On Fri, Apr 20, 2007 at 12:21:39PM +0200, Frank Küster wrote:
> Craig Sanders <firstname.lastname@example.org> wrote:
> > On Fri, Apr 20, 2007 at 09:27:48PM +1200, Nick Phillips wrote:
> >> Craig Sanders wrote:
> >> > IMO, if you need a 'stable' system with some newer packages, you're
> >> > better off learning how apt's pinning stuff works than bothering with
> >> > backports. it's not hard.
> >> The big difference is that with backports, they will be built with
> >> stable libs etc. as far as possible -- that means a hell of a lot less
> >> gets pulled in than with testing/unstable, no matter how you pin.
> > 1. why is this allegedly a 'benefit'? what's so special about libraries?
> > why is a new libc6 or libssl etc more scary than a new apache or php
> > etc?
> - because it's much harder to go back
are you talking theory or practice here? because IN PRACTICE, it isn't.
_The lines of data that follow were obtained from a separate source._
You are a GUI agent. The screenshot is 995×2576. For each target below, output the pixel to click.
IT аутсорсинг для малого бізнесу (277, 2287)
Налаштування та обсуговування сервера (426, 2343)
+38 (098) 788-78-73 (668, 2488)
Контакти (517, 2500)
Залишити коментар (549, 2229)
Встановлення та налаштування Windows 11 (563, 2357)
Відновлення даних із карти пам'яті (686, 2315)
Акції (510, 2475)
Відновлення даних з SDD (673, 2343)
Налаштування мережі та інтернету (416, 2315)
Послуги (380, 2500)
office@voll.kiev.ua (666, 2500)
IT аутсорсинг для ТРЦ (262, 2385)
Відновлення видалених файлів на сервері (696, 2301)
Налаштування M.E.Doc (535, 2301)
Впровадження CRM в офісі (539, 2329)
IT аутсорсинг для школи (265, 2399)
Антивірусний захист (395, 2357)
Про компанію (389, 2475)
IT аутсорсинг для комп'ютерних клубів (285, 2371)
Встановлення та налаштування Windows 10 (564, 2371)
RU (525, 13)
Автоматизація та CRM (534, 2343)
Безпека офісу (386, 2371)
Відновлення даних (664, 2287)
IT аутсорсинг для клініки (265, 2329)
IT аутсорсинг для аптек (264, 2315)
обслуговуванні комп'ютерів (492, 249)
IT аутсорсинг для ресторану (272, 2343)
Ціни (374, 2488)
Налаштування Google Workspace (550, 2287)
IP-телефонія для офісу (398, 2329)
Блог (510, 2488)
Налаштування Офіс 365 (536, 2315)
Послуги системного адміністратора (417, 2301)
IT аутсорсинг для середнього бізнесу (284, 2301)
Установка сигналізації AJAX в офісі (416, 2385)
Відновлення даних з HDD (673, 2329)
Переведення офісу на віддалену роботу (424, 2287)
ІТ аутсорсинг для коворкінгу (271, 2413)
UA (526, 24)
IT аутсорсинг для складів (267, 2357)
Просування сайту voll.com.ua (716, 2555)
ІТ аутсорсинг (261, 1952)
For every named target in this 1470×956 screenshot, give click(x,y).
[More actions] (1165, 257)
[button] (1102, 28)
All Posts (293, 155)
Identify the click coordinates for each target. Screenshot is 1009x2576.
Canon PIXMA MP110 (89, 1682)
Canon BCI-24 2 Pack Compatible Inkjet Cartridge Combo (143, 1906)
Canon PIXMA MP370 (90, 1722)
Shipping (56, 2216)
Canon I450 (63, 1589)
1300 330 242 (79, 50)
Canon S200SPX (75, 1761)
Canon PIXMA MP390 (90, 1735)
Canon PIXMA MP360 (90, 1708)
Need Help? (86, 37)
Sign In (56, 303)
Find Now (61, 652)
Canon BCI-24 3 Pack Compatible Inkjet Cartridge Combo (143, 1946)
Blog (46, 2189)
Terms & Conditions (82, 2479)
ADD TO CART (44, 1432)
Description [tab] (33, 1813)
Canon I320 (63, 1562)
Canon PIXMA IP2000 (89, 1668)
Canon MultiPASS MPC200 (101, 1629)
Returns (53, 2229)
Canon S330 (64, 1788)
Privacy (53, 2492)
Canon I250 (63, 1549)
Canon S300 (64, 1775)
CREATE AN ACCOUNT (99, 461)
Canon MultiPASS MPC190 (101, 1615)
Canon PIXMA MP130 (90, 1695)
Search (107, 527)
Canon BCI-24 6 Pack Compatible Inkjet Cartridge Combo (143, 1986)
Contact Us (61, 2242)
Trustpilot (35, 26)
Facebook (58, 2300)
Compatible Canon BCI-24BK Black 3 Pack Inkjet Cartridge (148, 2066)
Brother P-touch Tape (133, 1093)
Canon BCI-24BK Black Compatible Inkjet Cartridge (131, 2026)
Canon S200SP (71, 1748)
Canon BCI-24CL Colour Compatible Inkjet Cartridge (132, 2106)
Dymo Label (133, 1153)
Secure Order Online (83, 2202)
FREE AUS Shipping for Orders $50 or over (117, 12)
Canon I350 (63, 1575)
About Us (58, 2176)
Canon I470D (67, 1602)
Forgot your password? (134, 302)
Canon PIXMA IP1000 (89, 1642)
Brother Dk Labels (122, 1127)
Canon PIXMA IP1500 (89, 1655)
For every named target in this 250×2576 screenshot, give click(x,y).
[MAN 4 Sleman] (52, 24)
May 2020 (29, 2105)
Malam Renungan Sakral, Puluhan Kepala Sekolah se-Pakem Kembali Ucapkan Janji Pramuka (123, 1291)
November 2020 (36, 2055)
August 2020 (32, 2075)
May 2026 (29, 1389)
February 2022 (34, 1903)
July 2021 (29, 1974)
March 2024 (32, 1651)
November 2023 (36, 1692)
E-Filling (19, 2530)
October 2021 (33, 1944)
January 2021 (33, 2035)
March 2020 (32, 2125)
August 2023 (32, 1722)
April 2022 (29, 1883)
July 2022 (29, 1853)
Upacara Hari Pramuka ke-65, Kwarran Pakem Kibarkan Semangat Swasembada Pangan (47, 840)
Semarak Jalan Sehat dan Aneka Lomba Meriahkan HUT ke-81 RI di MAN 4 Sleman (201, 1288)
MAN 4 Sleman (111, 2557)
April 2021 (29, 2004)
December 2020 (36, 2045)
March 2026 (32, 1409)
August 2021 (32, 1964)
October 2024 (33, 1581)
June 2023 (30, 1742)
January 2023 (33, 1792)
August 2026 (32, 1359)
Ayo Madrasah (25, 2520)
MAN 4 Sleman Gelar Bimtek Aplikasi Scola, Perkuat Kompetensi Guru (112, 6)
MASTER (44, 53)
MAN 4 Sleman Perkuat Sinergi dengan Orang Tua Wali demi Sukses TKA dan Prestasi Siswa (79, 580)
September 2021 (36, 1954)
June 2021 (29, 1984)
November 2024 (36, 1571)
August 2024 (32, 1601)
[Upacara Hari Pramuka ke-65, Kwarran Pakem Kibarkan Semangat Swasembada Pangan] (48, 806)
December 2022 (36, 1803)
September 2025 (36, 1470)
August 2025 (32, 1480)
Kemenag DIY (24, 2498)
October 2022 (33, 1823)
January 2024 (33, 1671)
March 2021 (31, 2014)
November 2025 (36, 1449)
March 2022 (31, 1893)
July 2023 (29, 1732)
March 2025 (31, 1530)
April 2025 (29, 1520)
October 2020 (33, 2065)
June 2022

i've upgraded and downgraded packages at will with no particular
difficulty. even libc6 on occasion.
> - because if there's a bug, or an unknown incompatibility, it's not just
> apache which breaks, but the whole system (in case of glibc, or other
> central libraries)
and the same is true of packages in backports. a serious bug can break
your system (or, at least, require significant effort to get it back to
a known good state). in my experience, using unstable for over 10 years,
i see no reason to even suspect, let alone believe, that unstable is any
more likely to have serious bugs of that nature than backports is.
but if you want to delude yourself that backports is magically safer
than testing or unstable then go right ahead. there's no law against
AND, as i said before, anyone with any sense whatsoever will test
*ALL* upgrades, even the most trivial, on another machine first BEFORE
applying it to their production servers. anyone who doesn't do that
should be blaming themselves before they blame either unstable or
testing or backports.
> - simply reducing the number of packages from non-stable makes it easier
> to maintain your overview of what's going on on your system.
only if you start off with the bogus premise that there's something
wrong with unstable.....which makes me wonder, if 'unstable' is so bad,
then why are you so keen on re-inventing it in another guise (because
that's all backports is - another version of unstable).
> > 2. backports has new/updated libraries too. it may not be the exact same
> > set of updated libs as in unstable,
> Sorry, did you ever care to read the backports.org policy? Or even try
> to use them, or work with people who do?
> I guess no, since of course "it may not" is plain wrong: backports.org
> only has packages from testing.
english obviously isn't your native tongue. "it may not" is, in context,
a softer way of saying "is not" with the added implication that whether
it is or isn't is basically irrelevant.
if you're going to attempt lame grammar flames, then at least do so only
in languages in which you are proficient.
especially if you're going to try a hang a conclusion on it.
> > in my experience, backports causes more trouble than either testing
> > or unstable. for one thing, you're running non-standard stuff
> > that doesn't get tested anywhere near as much as the stuff in
> > testing/unstable. and, more importantly, the upgrade path from
> > backports to the next stable release isn't tested anywhere near as
> > much as the upgrade path from old-stable to new-stable, or from
> > testing/unstable to newer testing/unstable (or to new stable)....so
> > you're going to have new and exciting problems when the next stable
> > release comes around.
> As far as the TeX packages are concerned, I can tell you at least that
> one of the major TeX maintainers actually used the sarge-backports
> (me), and that we did get feedback from backports users, but no bug
> reports that wouldn't have also been in testing (and most bugs of the
> type "upgrade scenario not considered" happen to *unstable* users).
sometimes it happens, sometimes it doesn't. it may or may not happen.
that's besides the point. the point is, you can't count on it. tex may
have had the upgrade path tested. apache or php or whatever may not
have. the point is, that the upgrade path from backports is far less
tested than either 'testing' or 'unstable'.
craig sanders <email@example.com>
"Power tends to corrupt and absolute power corrupts absolutely.
That unalterable rule applies both to God and man."